Но последнего доворота ключа у князя что-то сегодня не выходило. Да и на кой оно ему сдалось, когда у него совсем другой ключ в голове – от одной турецкой крепости в устье Южного Буга?
– Мы как говорили, Гриша? – Екатерина зацепила щепоть песку из чернильного прибора и стала просеивать сквозь пальцы. – Александр Павлович будет у нас российским императором. – Екатерина поежилась. – Константин Павлович – греческим царем. А Павлуша? Внуки пристроены, а сын…
– А что Павлуша? – Потемкин подумал, что напрасно отказался от второй бутылки.
– А куда его? Как Иоанна Антоновича – в Шлиссельбургский равелин? Что из этого получается – известно…3
Стряхнув с пальцев остатки песка, царица поднялась.
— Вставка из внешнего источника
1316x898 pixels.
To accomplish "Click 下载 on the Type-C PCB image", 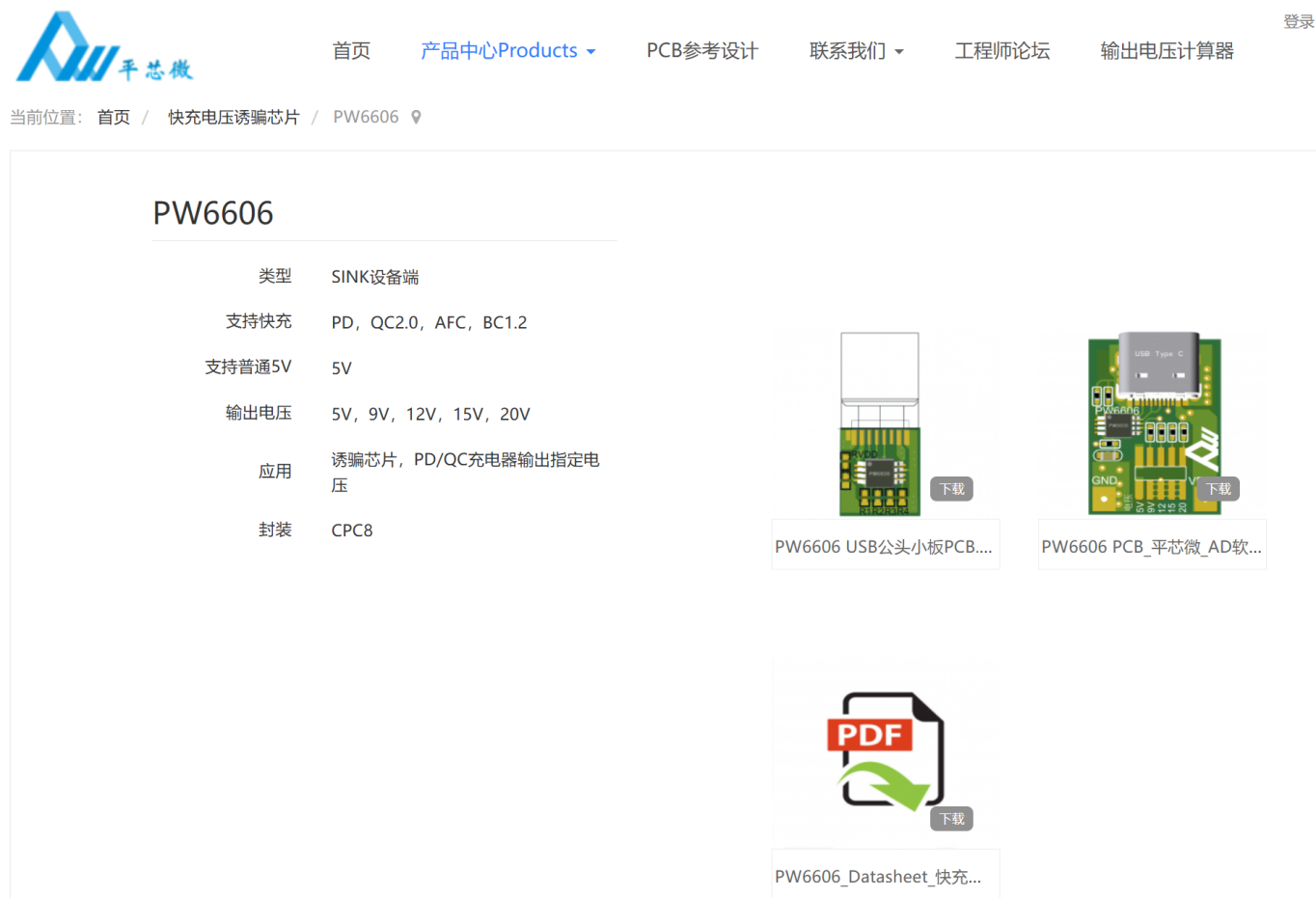I will (x=1218, y=489).
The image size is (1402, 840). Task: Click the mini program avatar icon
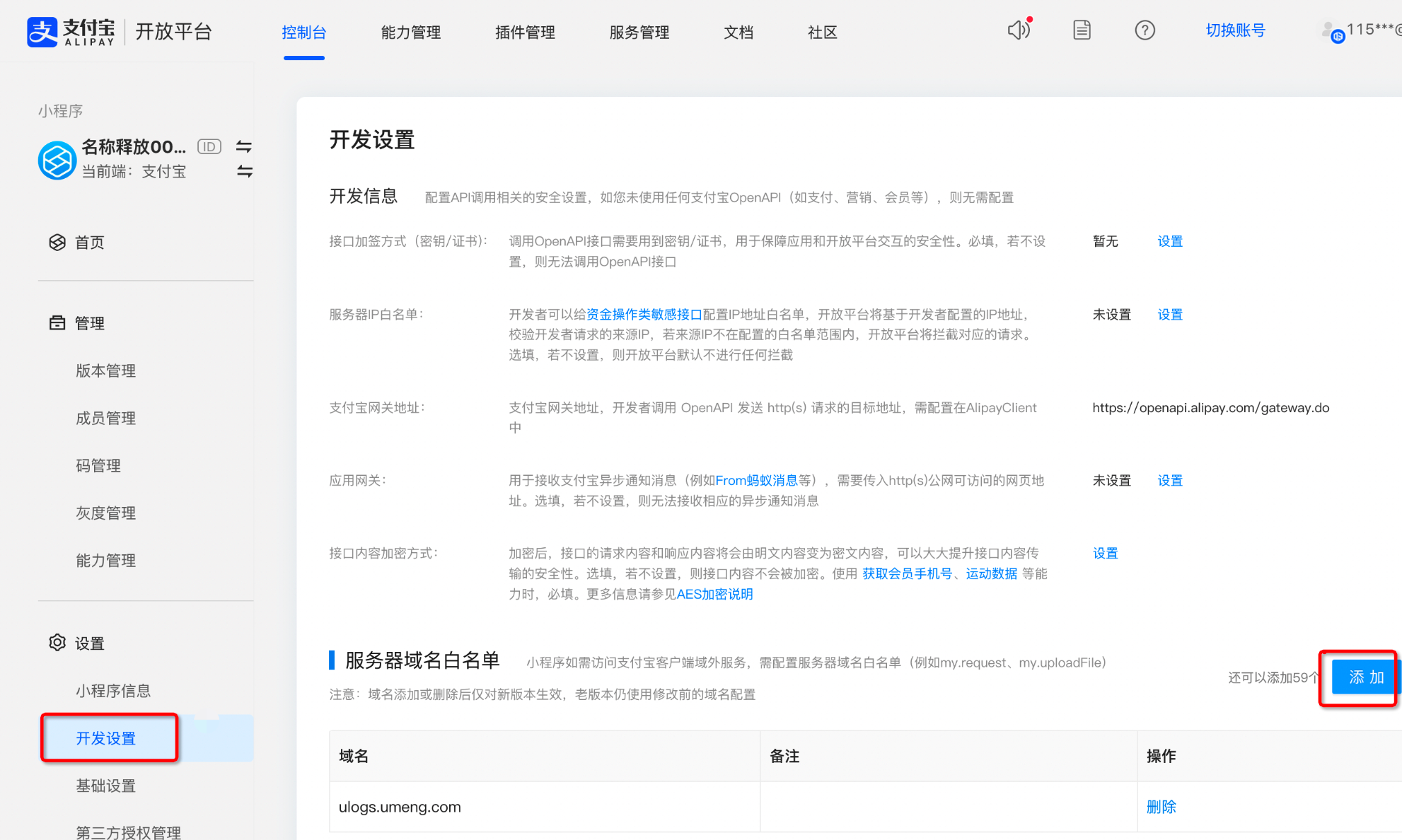click(57, 160)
– Что такое в России обиженный наследник престола? – сказала она. – Плевать мужики хотели на букву закона: по моей монаршей воле Павлушу обидели или не по моей. Русский мужик – это тебе не прусский пехотный полк.
– Матушка, да ты на что намекаешь?… – Потемкин присел на ручку кресла и интимно обнял поврежденную спинку. – А то ведь это у меня быстро.